Import a source file
The docs actually provide a recipe for that, and it goes like:
import sys
import importlib.util
file_path = 'pluginX.py'
module_name = 'pluginX'
spec = importlib.util.spec_from_file_location(module_name, file_path)
module = importlib.util.module_from_spec(spec)
spec.loader.exec_module(module)
# check if it's all there..
def bla(mod):
print(dir(mod))
bla(module)
Import a package
Importing a package (e.g., pluginX/__init__.py
) under your current dir is actually straightforward:
import importlib
pkg = importlib.import_module('pluginX')
# check if it's all there..
def bla(mod):
print(dir(mod))
bla(pkg)
回答 5
如果您想在本地人中使用它:
>>> mod = 'sys'
>>> locals()['my_module'] = __import__(mod)
>>> my_module.version
'2.6.6 (r266:84297, Aug 24 2010, 18:46:32) [MSC v.1500 32 bit (Intel)]'
同样可以使用 globals()
If you want it in your locals:
>>> mod = 'sys'
>>> locals()['my_module'] = __import__(mod)
>>> my_module.version
'2.6.6 (r266:84297, Aug 24 2010, 18:46:32) [MSC v.1500 32 bit (Intel)]'
same would work with globals()
回答 6
您可以使用exec
:
exec("import myapp.commands.%s" % command)
You can use exec
:
exec("import myapp.commands.%s" % command)
回答 7
与@monkut的解决方案类似,但在http://stamat.wordpress.com/dynamic-module-import-in-python/中描述了可重用和容错的功能:
import os
import imp
def importFromURI(uri, absl):
mod = None
if not absl:
uri = os.path.normpath(os.path.join(os.path.dirname(__file__), uri))
path, fname = os.path.split(uri)
mname, ext = os.path.splitext(fname)
if os.path.exists(os.path.join(path,mname)+'.pyc'):
try:
return imp.load_compiled(mname, uri)
except:
pass
if os.path.exists(os.path.join(path,mname)+'.py'):
try:
return imp.load_source(mname, uri)
except:
pass
return mod
Similar as @monkut ‘s solution but reusable and error tolerant described here http://stamat.wordpress.com/dynamic-module-import-in-python/:
import os
import imp
def importFromURI(uri, absl):
mod = None
if not absl:
uri = os.path.normpath(os.path.join(os.path.dirname(__file__), uri))

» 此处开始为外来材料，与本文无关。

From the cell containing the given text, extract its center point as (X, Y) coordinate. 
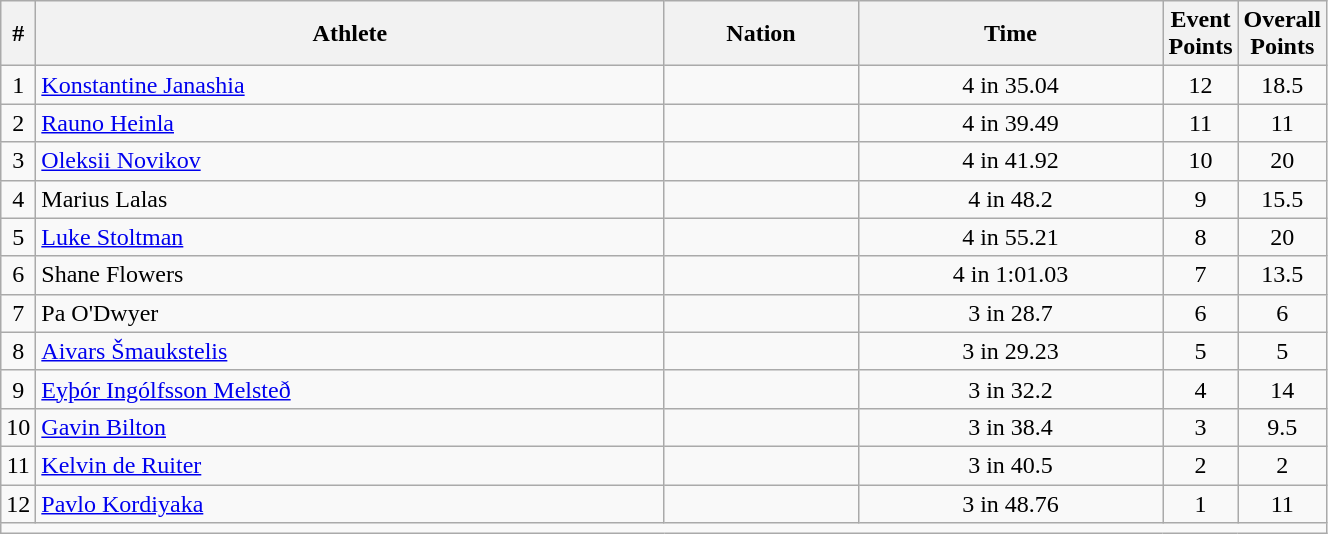
4 in 55.21 (1010, 237)
Oleksii Novikov (350, 161)
Event Points (1200, 34)
4 in 35.04 (1010, 85)
# (18, 34)
Luke Stoltman (350, 237)
3 in 29.23 (1010, 351)
4 in 48.2 (1010, 199)
Overall Points (1282, 34)
18.5 (1282, 85)
Rauno Heinla (350, 123)
13.5 (1282, 275)
Eyþór Ingólfsson Melsteð (350, 389)
3 in 32.2 (1010, 389)
Shane Flowers (350, 275)
3 in 38.4 (1010, 427)
4 in 1:01.03 (1010, 275)
Athlete (350, 34)
Marius Lalas (350, 199)
3 in 28.7 (1010, 313)
Gavin Bilton (350, 427)
4 in 39.49 (1010, 123)
14 (1282, 389)
Konstantine Janashia (350, 85)
Pa O'Dwyer (350, 313)
4 in 41.92 (1010, 161)
3 in 48.76 (1010, 503)
Aivars Šmaukstelis (350, 351)
Nation (761, 34)
Kelvin de Ruiter (350, 465)
9.5 (1282, 427)
Pavlo Kordiyaka (350, 503)
3 in 40.5 (1010, 465)
15.5 (1282, 199)
Time (1010, 34)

path, fname = os.path.split(uri)
mname, ext = os.path.splitext(fname)
if os.path.exists(os.path.join(path,mname)+'.pyc'):
try:
return imp.load_compiled(mname, uri)
except:
pass
if os.path.exists(os.path.join(path,mname)+'.py'):
try:
return imp.load_source(mname, uri)
except:
pass
return mod
回答 8
以下内容对我有用:
>>>import imp;
>>>fp, pathname, description = imp.find_module("/home/test_module");
>>>test_module = imp.load_module("test_module", fp, pathname, description);
>>>print test_module.print_hello();
如果要导入shell脚本:
python -c '<above entire code in one line>'
The below piece worked for me:
>>>import imp;
>>>fp, pathname, description = imp.find_module("/home/test_module");
>>>test_module = imp.load_module("test_module", fp, pathname, description);
>>>print test_module.print_hello();
if you want to import in shell-script:
python -c '<above entire code in one line>'
回答 9
例如,我的模块名称类似于jan_module
/ feb_module
/ mar_module
。
month = 'feb'
exec 'from %s_module import *'%(month)
For example, my module names are like jan_module
/feb_module
/mar_module
.
month = 'feb'
exec 'from %s_module import *'%(month)
回答 10
以下为我工作:
import sys, glob
sys.path.append('/home/marc/python/importtest/modus')
fl = glob.glob('modus/*.py')
modulist = []
adapters=[]
for i in range(len(fl)):
fl[i] = fl[i].split('/')[1]
fl[i] = fl[i][0:(len(fl[i])-3)]
modulist.append(getattr(__import__(fl[i]),fl[i]))
adapters.append(modulist[i]())
它从文件夹“ modus”加载模块。模块具有与模块名称相同名称的单个类。例如,文件modus / modu1.py包含:
class modu1():
def __init__(self):
self.x=1
print self.x
结果是动态加载的类“适配器”的列表。
The following worked for me:
import sys, glob
sys.path.append('/home/marc/python/importtest/modus')
fl = glob.glob('modus/*.py')
modulist = []
adapters=[]
for i in range(len(fl)):
fl[i] = fl[i].split('/')[1]
fl[i] = fl[i][0:(len(fl[i])-3)]
modulist.append(getattr(__import__(fl[i]),fl[i]))
adapters.append(modulist[i]())
It loads modules from the folder ‘modus’. The modules have a single class with the same name as the module name. E.g. the file modus/modu1.py contains:
class modu1():
def __init__(self):
self.x=1
print self.x
The result is a list of dynamically loaded classes “adapters”.